> EXERCISE PROMPT: Copy all lines below exactly as written. Leave pictures out.

> RECORDS SUPPLIED:
══════
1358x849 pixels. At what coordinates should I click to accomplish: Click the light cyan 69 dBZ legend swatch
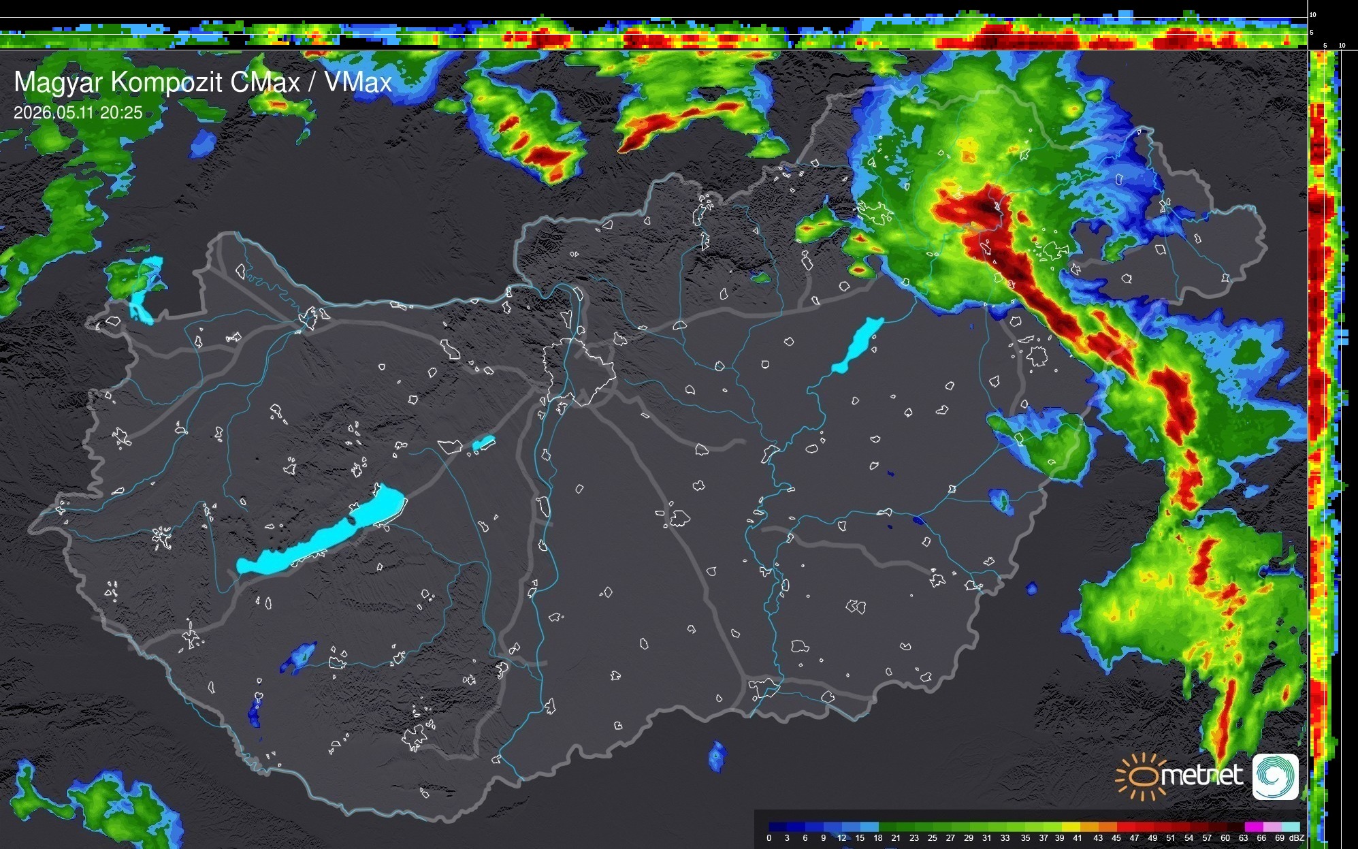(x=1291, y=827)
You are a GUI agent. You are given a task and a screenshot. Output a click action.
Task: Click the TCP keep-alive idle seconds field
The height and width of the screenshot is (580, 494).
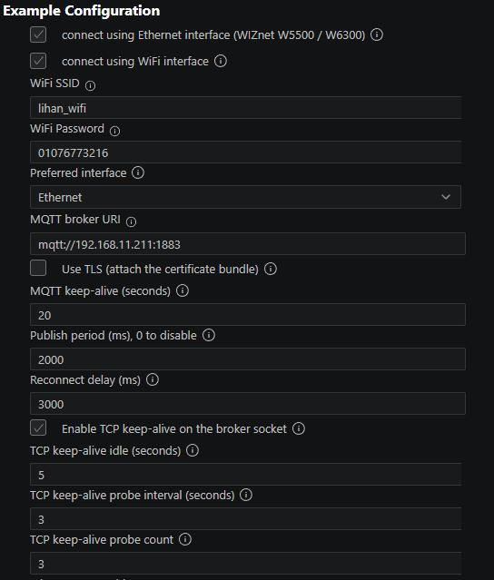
══════
> EXERCISE RESPONSE:
1358x849 pixels. At what coordinates should I click to accomplish: Click the light cyan 69 dBZ legend swatch
(x=1291, y=827)
You are a GUI agent. You are given a task and a screenshot. Output a click action.
Task: Click the TCP keep-alive idle seconds field
The height and width of the screenshot is (580, 494).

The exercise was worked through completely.